(Source data)

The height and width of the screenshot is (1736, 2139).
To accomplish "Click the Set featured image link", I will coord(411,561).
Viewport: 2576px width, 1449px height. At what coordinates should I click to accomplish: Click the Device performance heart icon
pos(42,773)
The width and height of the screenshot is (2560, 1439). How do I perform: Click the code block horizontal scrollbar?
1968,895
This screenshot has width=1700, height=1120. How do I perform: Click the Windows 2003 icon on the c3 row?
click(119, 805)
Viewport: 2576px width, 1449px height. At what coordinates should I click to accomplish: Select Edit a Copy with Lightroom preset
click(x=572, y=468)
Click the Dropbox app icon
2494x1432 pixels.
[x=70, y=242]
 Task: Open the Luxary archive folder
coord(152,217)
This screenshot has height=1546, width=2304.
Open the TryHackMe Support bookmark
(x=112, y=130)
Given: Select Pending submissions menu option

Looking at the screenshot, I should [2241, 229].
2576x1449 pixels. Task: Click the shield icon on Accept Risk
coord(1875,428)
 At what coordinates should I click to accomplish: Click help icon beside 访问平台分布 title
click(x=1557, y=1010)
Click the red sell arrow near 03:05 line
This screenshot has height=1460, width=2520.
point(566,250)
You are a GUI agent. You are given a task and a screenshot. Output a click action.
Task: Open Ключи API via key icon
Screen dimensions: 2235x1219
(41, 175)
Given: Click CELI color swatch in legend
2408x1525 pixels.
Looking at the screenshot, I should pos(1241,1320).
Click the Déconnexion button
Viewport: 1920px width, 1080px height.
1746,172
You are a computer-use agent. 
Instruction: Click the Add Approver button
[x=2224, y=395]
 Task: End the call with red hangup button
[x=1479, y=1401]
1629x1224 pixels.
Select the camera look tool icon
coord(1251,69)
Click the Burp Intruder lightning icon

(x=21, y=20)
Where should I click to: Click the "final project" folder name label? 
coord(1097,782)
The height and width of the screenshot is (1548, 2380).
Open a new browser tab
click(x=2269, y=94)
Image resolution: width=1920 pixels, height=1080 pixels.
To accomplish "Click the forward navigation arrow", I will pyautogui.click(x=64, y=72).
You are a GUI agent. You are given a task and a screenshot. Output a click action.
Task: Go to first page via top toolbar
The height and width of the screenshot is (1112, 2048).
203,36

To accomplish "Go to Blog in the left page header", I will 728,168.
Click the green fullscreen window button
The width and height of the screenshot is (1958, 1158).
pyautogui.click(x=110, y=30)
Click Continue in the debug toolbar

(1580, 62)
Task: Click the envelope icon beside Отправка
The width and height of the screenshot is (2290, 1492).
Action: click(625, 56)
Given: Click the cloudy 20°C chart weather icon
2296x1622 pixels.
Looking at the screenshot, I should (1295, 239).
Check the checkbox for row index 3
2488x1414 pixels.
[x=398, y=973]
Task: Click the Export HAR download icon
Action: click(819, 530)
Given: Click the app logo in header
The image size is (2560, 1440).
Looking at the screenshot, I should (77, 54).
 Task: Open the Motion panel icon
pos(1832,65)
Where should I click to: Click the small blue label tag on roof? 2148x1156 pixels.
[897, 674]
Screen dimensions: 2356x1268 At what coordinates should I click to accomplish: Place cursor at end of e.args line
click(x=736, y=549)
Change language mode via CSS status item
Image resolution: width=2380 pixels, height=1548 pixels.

(End Source data)

Assigned task:
Go through the data above and copy each line that holds the word "header".

Answer space:
To accomplish "Go to Blog in the left page header", I will 728,168.
Given: Click the app logo in header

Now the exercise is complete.